The Art of Smart Giving

Post date: Nov 27, 2015 6:29:11 PM

Giving 101: The Princeton Class That Teaches Students to Be Less Selfish

Peter Singer's practical ethics course forces students to think carefully about donating to charity.

http://www.theatlantic.com/education/archive/2013/12/giving-101-the-princeton-class-that-teaches-students-to-be-less-selfish/281820/?utm_source=SFFB

Imagine walking along a road past a pond, when out of the corner of your eye you see a toddler boy flailing about in the water. You quickly look around. There is no other adult in sight. If you don’t jump in to save him, no one else will. He will drown. You know what you have to do. You dive right in and drag the drowning toddler from the water.

But what if that little child were drowning—proverbially—half a world away? What would you do to save him then?

This is one of many questions Peter Singer, an Australian professor of bioethics at Princeton University, asks undergraduates during his popular semester-long course on practical ethics. The lecture course covers euthanasia, animal rights, infanticide and abortion, effective altruism, and other weighty topics.

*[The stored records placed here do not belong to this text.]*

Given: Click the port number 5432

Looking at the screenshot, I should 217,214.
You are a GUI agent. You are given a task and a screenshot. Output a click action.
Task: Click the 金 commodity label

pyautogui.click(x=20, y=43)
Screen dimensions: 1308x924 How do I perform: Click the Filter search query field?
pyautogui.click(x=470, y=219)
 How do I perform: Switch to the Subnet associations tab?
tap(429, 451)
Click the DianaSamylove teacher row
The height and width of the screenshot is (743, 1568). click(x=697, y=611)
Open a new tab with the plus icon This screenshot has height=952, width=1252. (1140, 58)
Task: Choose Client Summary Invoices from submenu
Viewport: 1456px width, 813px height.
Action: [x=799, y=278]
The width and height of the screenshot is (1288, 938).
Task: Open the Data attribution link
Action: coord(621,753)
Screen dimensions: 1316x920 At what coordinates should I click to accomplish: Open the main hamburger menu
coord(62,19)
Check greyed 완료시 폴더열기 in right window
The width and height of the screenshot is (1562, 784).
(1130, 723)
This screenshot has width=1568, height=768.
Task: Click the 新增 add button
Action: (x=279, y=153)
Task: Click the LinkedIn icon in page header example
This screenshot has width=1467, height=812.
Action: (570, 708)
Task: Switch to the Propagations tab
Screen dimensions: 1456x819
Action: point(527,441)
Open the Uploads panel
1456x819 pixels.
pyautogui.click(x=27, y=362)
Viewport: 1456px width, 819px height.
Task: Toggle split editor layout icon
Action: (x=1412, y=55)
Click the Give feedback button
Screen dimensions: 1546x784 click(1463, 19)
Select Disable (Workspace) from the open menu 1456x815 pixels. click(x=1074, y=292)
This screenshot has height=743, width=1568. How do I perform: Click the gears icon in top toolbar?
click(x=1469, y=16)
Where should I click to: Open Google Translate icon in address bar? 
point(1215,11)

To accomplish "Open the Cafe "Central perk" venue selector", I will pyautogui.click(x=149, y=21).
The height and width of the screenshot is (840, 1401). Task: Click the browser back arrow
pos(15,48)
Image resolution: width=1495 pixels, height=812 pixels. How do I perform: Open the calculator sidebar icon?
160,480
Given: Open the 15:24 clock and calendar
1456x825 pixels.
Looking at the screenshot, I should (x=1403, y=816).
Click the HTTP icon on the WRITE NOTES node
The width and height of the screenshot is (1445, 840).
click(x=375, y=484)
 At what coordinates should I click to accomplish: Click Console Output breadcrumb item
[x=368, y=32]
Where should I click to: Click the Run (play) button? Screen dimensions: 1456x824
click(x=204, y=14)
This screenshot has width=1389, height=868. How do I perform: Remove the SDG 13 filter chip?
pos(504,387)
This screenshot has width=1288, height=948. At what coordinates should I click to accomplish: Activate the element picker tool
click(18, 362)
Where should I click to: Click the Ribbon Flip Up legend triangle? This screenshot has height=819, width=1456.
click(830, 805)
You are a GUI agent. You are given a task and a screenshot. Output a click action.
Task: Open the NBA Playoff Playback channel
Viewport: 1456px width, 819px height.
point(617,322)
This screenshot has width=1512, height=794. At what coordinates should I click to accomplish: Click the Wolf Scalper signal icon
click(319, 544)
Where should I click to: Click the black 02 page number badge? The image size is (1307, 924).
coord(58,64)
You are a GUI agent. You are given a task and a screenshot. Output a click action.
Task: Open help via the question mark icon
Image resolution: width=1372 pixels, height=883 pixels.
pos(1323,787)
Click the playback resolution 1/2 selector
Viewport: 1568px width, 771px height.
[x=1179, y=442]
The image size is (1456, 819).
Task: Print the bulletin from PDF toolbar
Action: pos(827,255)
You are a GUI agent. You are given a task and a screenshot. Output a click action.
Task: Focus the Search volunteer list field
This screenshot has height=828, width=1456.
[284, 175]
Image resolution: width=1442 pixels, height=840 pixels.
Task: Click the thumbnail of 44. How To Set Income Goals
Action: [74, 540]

Singer puts a uniquely practical spin on how he gets his students to stretch their thinking. This semester, each discussion group in his course of almost 400 students was given $100 to donate to one of four organizations: the Future of Humanity Institute, the Fistula Foundation, GiveDirectly, and Princeton University. The Future of Humanity Institute is an interdisciplinary research center based at Oxford; the Fistula Foundation provides life-changing surgery to correct a devastating childbirth injury that affects women in poor countries; GiveDirectly is a charity that gives 90 cents of every donated dollar directly to impoverished families in Africa; and Princeton University is, of course, the prestigious Ivy League university these students are attending. Singer is not asking his students to play this giving game just to make things interesting. Singer wants them to consider why Americans and other privileged citizens of affluent countries show so little generosity towards those who have so much less. Why we don’t we give more? What gets in our way, and what would it take for us to overcome that?

Singer is one of the world’s most controversial philosophers. He supports a parent’s right to end the life of a severely disabled infant and argues that animal and human suffering are on an exactly equal moral level; his views have inspired both fervent admiration and fierce denunciation. Shortly after Singer first arrived at Princeton in September 1999, billionaire publisher Steve Forbes told Princeton’s trustees that he would stop giving money to the university until Singer left. The trustees refused to rescind the appointment. Still, Singer has been what the New York Times once called a “public relations nightmare” for his employer. Nevertheless, over the decade since Singer first arrived at the university, his Practical Ethics course has become famous on campus, enrolling nearly 400 students this past semester.

In his book, The Life You Can Save, Singer cites OECD figures that show that the United States is “at or near the bottom of the list of industrialized countries in terms of the proportion of national income given as foreign aid.” Though many Americans consider themselves charitable, and as a people we give 2 percent of gross domestic product to charity, we overestimate the amount of money we spend on helping those who are far away; in fact, the amount of foreign aid we give as a percentage of gross national income has fallen. A third of our donations are to religious organizations; educational institutions are the second largest recipients of American charitable giving. All the while we continue to spend tremendous amounts of money on ourselves. We spend money on bottled water and daily lattes that, Singer argues, could save a child’s life.

Singer tells his students that though almost anyone would dive in to save a drowning child, Americans eschew giving to the world’s most desperately poor—including the 19,000 children dying every day of sheer poverty-related causes—even though it is well within our means to help. By failing to do so, Singer claims, we cannot consider ourselves to be living a “morally good life.”